In: Chemistry
A student started a synthesis of alum with 3.4x10^-2 mole aluminum:
2Al (s) + 6h2O (I) + 2KOH (aq)------> 2K[Al(OH)4] (aq) + 3H2 (g) (1)
2K[Al(OH)4] (aq) + H2SO4 (aq) ------> 2Al(OH)3 (s) +2 K2SO4 (aq) + 2H2O (I) (2)
2Al(OH)3 (s) + 3H2SO4 (aq) ---------> Al2(SO4)3 (aq) + 6H2O (3)
Al2(SO4)3 (aq) + K2SO4 (aq) + 24 H2O---------> 2KAl(SO4)2 12H2O (4)
a) What theoretical yield of alum, in gram, would be produced from 3.4x10^-2 mole of aluminum?
b) A student obtained 12.4 g alum from the synthesis. If the theortical yield was 19.6 g, what was the percent yield?
Ans. a.
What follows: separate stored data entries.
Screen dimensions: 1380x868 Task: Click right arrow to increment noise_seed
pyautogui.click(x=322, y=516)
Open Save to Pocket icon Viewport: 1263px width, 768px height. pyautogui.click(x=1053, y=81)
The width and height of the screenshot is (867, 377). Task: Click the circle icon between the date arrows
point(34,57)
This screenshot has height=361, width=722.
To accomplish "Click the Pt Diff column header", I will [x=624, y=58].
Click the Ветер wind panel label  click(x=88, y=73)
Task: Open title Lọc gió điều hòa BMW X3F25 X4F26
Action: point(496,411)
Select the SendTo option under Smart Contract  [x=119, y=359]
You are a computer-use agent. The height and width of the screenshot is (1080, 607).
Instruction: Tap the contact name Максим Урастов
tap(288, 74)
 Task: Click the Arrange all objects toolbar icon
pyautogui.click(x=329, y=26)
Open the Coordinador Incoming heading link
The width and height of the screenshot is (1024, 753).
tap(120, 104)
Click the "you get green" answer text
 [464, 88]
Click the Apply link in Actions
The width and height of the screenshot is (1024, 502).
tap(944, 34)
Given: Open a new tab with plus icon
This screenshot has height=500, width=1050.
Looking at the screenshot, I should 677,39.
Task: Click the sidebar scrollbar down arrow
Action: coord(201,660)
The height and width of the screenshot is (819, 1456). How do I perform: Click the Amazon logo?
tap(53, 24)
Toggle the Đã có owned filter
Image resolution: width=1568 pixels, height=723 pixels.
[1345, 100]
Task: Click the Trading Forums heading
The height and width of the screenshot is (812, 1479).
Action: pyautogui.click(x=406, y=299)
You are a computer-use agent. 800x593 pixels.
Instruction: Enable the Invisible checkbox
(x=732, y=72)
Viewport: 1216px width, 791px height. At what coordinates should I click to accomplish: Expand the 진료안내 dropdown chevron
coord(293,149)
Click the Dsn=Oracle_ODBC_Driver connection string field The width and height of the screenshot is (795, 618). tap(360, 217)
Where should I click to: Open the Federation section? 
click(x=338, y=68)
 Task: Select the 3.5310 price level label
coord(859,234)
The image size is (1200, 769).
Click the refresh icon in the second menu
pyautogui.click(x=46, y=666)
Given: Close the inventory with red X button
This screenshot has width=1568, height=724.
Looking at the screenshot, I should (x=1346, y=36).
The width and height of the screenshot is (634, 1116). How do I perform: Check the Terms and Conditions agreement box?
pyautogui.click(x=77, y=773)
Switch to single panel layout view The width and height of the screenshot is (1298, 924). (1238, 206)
From the stoichiometry of equation 1 through 4-
2 moles of aluminum produce 2 moles of alum.
Thus, 3.4 x 10-2 moles of aluminum produce 3.4 x 10-2 moles of alum.
Molecular mass of alum = 474.39 gm/ mol
Theoretical yield of alum (g) = moles of alum x molecular mass of alum
=3.4 x 10-2 moles x 474.39 gm/ mol
= 16.13 gm
Ans. b. % yield = (yield obtained / theoretical yield) x 100
= (12.4 gm / 19.6 gm) x 100
= 63.27 %